### About this exercise
Your answer should be the exact lines of the data below from the one containing "Политика в отношении обработки персональных" through the one containing "Пресс-центр (170, 2295)"; please include nothing else.

Saved data entries:
============================================================

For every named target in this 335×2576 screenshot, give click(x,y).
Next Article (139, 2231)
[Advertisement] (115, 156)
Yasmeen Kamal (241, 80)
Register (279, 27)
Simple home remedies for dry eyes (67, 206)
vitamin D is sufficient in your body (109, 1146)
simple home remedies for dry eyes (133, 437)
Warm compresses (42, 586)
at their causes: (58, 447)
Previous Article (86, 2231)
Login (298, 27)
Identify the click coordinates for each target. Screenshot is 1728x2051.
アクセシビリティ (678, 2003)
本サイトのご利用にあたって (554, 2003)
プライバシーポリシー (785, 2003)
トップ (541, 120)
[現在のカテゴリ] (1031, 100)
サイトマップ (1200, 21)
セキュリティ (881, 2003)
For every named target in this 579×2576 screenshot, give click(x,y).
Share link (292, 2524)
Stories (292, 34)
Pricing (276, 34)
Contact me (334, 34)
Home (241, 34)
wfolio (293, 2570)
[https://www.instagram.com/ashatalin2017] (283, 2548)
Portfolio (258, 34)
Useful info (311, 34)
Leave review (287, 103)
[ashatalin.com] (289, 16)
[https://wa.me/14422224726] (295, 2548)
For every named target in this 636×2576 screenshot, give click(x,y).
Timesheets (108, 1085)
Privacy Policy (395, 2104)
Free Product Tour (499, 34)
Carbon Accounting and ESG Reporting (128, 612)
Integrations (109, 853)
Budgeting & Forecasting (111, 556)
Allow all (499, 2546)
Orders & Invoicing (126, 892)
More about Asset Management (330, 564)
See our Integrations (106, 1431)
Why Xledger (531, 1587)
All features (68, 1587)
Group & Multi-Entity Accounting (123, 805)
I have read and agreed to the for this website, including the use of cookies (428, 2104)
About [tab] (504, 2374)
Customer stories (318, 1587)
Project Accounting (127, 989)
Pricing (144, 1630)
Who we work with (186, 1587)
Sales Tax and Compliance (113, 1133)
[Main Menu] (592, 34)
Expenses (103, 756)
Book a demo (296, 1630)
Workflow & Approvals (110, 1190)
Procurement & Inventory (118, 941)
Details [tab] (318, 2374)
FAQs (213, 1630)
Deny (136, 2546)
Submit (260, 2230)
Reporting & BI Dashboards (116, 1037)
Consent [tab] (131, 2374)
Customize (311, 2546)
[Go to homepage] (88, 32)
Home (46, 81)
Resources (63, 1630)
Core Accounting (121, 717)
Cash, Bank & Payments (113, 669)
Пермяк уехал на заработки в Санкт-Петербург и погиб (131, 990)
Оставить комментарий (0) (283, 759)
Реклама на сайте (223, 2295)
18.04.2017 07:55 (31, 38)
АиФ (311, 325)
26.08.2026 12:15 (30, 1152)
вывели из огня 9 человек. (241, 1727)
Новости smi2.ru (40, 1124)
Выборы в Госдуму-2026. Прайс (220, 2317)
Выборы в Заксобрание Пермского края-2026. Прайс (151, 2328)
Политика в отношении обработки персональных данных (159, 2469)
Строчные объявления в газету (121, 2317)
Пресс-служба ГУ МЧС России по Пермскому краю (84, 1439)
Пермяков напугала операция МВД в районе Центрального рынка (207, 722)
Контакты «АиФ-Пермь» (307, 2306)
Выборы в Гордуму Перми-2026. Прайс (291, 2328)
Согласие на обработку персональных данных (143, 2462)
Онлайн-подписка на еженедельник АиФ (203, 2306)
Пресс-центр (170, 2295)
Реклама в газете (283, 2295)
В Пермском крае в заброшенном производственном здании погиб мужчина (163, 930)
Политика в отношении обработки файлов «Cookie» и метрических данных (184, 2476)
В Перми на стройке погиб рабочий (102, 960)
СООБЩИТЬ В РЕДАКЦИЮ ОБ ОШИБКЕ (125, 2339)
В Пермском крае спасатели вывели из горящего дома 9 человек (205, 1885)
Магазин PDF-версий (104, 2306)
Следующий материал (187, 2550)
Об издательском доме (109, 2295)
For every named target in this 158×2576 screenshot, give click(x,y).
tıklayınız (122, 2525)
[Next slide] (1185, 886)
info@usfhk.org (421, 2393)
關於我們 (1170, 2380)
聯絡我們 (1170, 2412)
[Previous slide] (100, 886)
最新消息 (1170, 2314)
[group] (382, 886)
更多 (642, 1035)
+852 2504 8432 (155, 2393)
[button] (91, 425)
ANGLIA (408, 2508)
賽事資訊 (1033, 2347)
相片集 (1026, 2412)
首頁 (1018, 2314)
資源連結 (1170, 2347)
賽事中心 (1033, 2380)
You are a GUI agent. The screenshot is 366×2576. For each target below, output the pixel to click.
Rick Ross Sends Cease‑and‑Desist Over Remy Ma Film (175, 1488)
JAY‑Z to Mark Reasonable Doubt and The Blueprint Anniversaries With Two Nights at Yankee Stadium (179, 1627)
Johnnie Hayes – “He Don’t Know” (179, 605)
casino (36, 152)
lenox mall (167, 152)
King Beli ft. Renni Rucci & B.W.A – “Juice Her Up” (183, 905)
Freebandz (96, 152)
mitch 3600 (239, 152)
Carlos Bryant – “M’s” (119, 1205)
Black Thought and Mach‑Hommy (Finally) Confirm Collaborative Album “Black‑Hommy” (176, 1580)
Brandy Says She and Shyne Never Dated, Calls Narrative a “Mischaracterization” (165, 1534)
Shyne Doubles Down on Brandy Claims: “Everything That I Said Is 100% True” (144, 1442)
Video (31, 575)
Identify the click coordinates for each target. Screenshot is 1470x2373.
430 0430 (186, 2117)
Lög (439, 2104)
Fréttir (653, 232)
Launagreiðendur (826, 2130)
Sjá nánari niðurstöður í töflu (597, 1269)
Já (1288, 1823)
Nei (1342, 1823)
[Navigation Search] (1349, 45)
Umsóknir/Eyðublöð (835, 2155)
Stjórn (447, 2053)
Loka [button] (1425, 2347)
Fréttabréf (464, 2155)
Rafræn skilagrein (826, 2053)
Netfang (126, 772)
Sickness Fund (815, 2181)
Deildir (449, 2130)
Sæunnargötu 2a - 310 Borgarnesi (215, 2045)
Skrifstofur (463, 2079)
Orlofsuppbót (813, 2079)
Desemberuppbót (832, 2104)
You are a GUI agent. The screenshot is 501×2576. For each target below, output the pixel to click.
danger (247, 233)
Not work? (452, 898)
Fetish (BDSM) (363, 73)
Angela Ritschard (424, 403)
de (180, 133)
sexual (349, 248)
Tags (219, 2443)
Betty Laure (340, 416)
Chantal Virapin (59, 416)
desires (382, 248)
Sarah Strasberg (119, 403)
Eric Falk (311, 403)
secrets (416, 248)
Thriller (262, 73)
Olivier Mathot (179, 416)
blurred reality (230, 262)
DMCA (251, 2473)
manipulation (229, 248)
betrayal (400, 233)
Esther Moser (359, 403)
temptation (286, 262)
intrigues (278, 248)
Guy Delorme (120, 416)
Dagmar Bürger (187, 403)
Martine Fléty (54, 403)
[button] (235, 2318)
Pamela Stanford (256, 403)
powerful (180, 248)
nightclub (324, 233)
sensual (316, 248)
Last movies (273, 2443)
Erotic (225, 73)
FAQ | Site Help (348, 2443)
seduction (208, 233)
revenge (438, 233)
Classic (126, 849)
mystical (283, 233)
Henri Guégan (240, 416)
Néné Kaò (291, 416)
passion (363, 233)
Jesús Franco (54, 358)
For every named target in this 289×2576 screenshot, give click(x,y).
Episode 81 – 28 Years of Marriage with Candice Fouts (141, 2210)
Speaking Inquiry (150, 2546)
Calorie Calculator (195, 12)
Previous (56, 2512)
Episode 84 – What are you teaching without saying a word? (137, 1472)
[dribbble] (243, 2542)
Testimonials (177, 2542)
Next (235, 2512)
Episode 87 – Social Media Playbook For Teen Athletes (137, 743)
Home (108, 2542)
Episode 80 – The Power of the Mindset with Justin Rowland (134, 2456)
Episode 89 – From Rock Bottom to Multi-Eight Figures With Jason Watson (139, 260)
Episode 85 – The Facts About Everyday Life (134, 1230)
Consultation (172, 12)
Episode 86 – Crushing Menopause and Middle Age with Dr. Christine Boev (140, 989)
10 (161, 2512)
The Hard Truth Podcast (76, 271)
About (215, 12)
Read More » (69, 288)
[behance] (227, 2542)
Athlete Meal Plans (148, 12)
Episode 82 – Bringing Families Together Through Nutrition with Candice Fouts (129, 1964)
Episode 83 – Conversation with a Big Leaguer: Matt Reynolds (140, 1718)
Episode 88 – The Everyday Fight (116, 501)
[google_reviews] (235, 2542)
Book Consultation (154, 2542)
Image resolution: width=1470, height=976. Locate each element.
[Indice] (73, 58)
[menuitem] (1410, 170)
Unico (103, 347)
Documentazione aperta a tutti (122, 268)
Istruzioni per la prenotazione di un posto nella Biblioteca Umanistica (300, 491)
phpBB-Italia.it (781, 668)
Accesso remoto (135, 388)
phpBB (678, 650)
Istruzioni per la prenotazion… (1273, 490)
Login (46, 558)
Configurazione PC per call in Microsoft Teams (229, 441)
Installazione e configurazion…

============================================================

### Response to the task
Политика в отношении обработки персональных данных (159, 2469)
Строчные объявления в газету (121, 2317)
Пресс-служба ГУ МЧС России по Пермскому краю (84, 1439)
Пермяков напугала операция МВД в районе Центрального рынка (207, 722)
Контакты «АиФ-Пермь» (307, 2306)
Выборы в Гордуму Перми-2026. Прайс (291, 2328)
Согласие на обработку персональных данных (143, 2462)
Онлайн-подписка на еженедельник АиФ (203, 2306)
Пресс-центр (170, 2295)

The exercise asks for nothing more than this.